### How to complete this task
Set down exactly, from the records below, the line with "This screenshot has" through the line with "Open File Explorer", and nothing else.

### Data to process
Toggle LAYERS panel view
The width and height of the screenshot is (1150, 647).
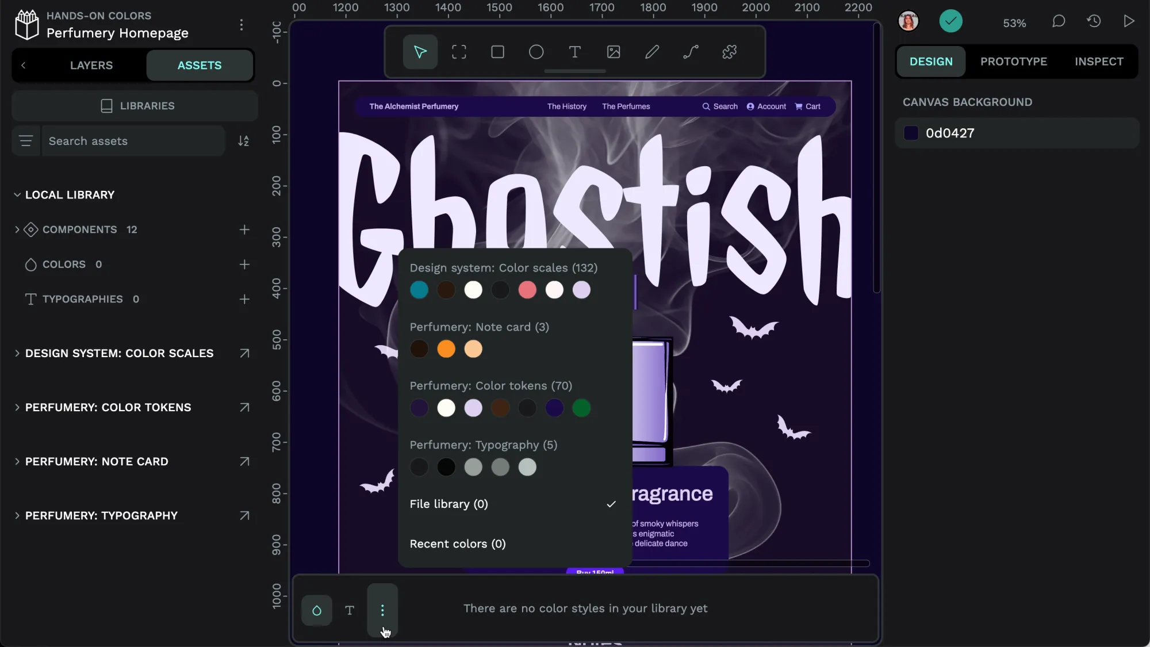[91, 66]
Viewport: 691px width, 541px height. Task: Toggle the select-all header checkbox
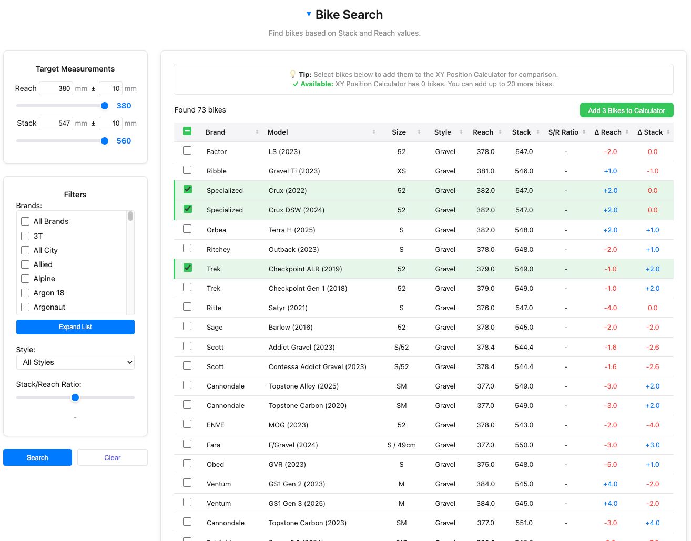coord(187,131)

---

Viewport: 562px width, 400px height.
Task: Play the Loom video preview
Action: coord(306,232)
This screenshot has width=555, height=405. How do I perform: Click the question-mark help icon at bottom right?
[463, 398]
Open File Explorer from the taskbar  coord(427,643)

### Exercise result
This screenshot has width=555, height=405. How do I perform: Click the question-mark help icon at bottom right?
[463, 398]
Open File Explorer from the taskbar  coord(427,643)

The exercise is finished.